We all struggle with this, some of us more than others. Some of us hold onto each and every childhood drawing until we reach our 40’s and then suddenly decide our friend should take it away and burn it all. Some of us admire a thing, then immediately find a new home for it (in the recycling bin hopefully, and not the landfill). Some of us bust it out every few years, get weirdly emotional about that past, then box it all up again. (Hey, there’s no judgement here.) I think, hm, I could use this particular turn of phrase in my writing someday, or, yeah, it feels good to read the comments of my rhetoric professor who said I had great potential as a writer. Or I find stuff like this, written in April 2000, four months before I got married and most likely after a long night of re-reading old journals.
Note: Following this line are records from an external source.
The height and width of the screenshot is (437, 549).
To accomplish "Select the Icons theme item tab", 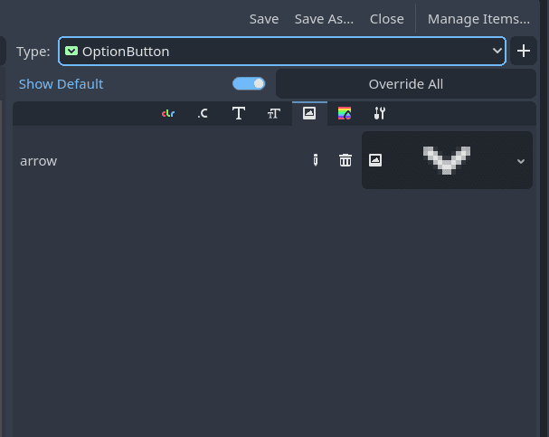I will pyautogui.click(x=309, y=113).
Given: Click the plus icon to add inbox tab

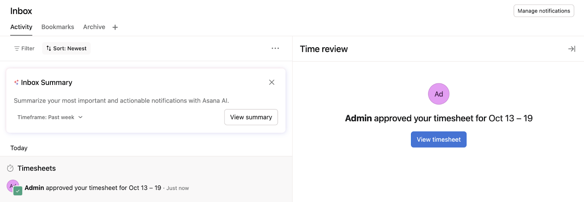Looking at the screenshot, I should tap(115, 27).
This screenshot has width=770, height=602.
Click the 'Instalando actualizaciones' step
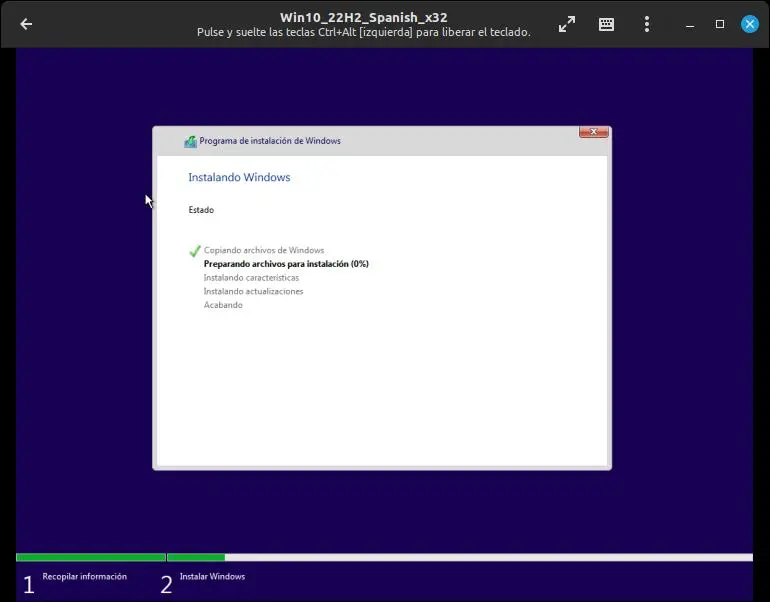tap(253, 292)
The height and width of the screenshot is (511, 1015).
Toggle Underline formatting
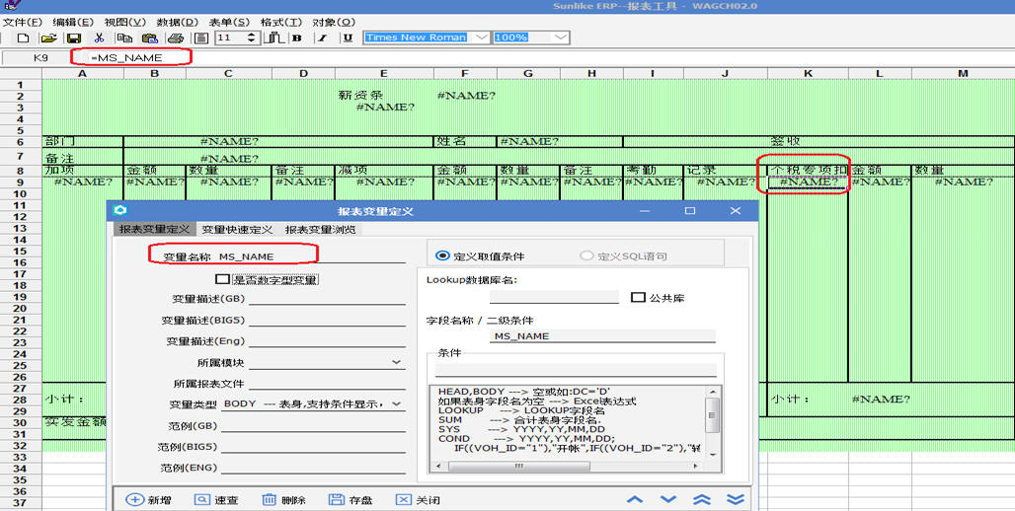347,37
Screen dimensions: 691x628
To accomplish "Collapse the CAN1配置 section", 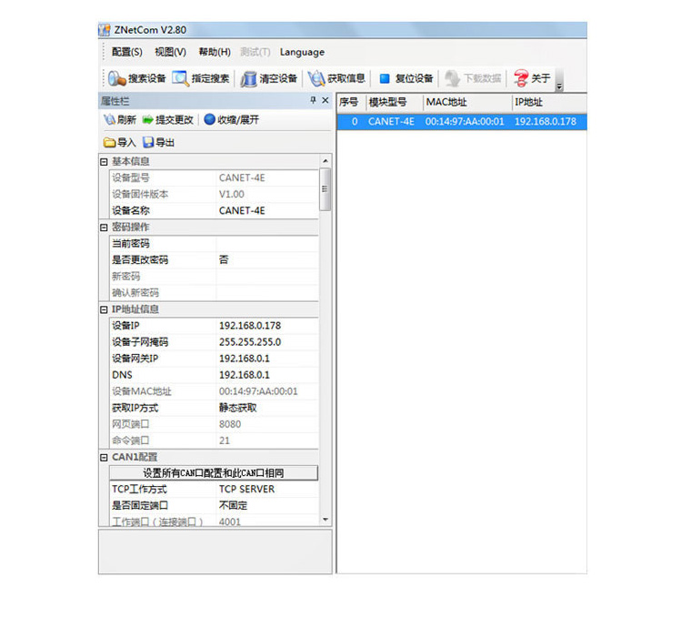I will tap(104, 457).
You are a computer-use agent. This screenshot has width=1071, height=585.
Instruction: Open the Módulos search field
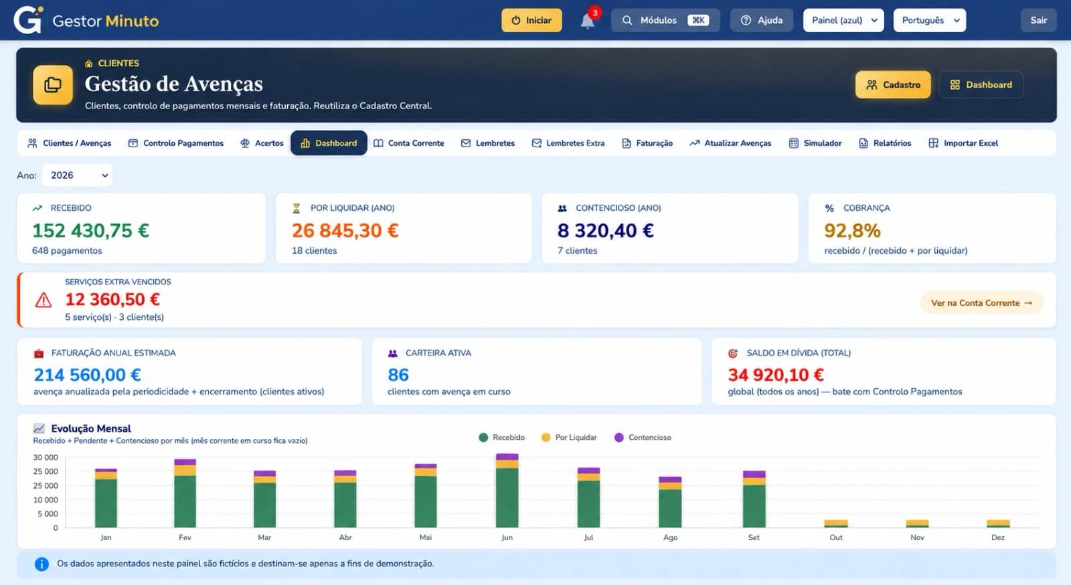(665, 20)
I must always leave something behind… so on late nights, as this one, when nostalgia shakes in my skin, I can look back on the days of naivety and passionate ramblings. I must always write, even when the passion has seeped out of me and there are no more passing fancies to idolatrize; the ink must flow from the pen until it finds inspiration. I must always dream – of greater things, of unsolved mysteries, of unrequited love, and look to these dreams for the magical message they convey. I must always love and hate myself, nurture and challenge myself, rescue and abandon myself – with equal intensity; it keeps the spirit strong.
A little dramatic, perhaps a little cheesy, but the theme is clear. There are certain things that make us who we are, and although no, we cannot bring them with us when we die, if we connect with them on a level, no matter how strange it may seem to someone else, we should find a way to keep them in our lives. And yes, this is me justifying a bit of clutter. And yes, I do still want that tiny house someday and there won’t be room for all my crap unless I seriously get a grip and let go.
But not today. I’m not ready for the flames just yet.